Judge Eben Jordaan gave no indication on Thursday how the escape would influence the trial of the 20 accused still in custody.

He postponed the case to May 15 to give police a chance to catch Van Rooyen and Gouws.

Director Sally de Beer, national police spokesperson said: "We have set up a task team to look for them, but there are no new developments yet."

Police set up hotline

More than 24 hours after Herman van Rooyen and Rudi Gouws disappeared from the court, it seems police are no closer to catching them.

De Beer said police had set up a hotline - 073 650 7502 - for anyone who might have seen the men or know where they are. She said, however: "We warn people not to confront these two as they are considered dangerous."

She said they might have disguised themselves after their pictures had been published in Thursday's newspapers. Henri Boshoff, an analyst at the Institute for Security Studies, said police would question and possibly watch friends and family of the two escaped men.

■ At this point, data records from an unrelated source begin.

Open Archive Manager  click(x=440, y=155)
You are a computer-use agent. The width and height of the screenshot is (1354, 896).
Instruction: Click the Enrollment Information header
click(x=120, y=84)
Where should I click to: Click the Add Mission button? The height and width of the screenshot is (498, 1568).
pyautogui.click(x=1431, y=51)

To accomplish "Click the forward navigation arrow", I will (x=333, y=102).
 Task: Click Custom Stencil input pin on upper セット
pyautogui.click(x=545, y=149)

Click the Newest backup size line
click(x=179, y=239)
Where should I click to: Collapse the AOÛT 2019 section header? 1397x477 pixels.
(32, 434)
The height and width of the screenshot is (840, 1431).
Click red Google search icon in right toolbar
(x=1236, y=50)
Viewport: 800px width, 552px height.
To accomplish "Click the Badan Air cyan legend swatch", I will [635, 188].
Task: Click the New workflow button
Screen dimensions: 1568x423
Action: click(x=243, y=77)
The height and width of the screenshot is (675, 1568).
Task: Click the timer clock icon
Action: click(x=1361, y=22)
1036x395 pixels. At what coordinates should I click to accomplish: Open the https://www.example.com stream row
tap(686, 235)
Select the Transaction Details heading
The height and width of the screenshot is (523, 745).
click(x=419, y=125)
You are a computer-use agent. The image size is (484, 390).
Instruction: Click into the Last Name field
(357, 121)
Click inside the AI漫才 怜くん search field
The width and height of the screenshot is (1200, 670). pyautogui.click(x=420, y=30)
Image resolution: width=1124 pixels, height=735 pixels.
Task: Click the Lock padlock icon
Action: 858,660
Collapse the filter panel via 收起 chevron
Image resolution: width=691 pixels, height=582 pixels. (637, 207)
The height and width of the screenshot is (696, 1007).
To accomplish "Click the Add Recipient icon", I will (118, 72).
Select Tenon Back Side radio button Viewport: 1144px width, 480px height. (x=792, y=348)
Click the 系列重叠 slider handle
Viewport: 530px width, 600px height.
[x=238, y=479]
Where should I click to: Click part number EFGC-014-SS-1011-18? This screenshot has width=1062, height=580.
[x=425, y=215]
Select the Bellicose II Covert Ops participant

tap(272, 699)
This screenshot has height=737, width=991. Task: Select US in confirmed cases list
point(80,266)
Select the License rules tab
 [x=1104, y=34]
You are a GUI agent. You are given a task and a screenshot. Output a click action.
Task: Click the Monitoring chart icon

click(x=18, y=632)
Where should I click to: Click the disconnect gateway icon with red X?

He said the two escapees would have to choose between lying low for a while or fleeing across the border.

"The questions are: do they have support and who would hide them?"

Boshoff said it was possible for the escapees to cross the border, but they would need people who sympathised with their cause to help them.

"You can walk across some parts of the border between here and Mozambique, for example, but what do you do when you are there? Someone would have to talk you and someone would have to receive you," he said.

No extra security, says minister

Meanwhile, Correctional Services Minister Ngconde Balfour said the remaining accused would not be treated any differently and no extra security measures would be taken.

"There is no reason to increase security. They did not escape from a security complex, it happened at court," Balfour said.

The 20 accused would be treated the same as other prisoners.

"There will be no more or no less focus on them."

Balfour said the two had escaped on the police's watch, not that of his department.

"I want to make it clear that it was not my people who took the Boeremag trialists to court."

He said he had received phone calls from people asking him why correctional services had let the two escape, and had had to explain the men were under police supervision when they escaped.

'Some of the accused are highly dangerous'

Balfour said he did not have all the details of the escape, but pleaded with judges not to ask officials to remove the prisoners' handcuffs and leg-irons.

"If it was us or if it was the police... we know the risk profile of the people we take care of. Some are highly dangerous," said Balfour.

"I hope the police get those two guys back. They must face the music like anyone else," he said.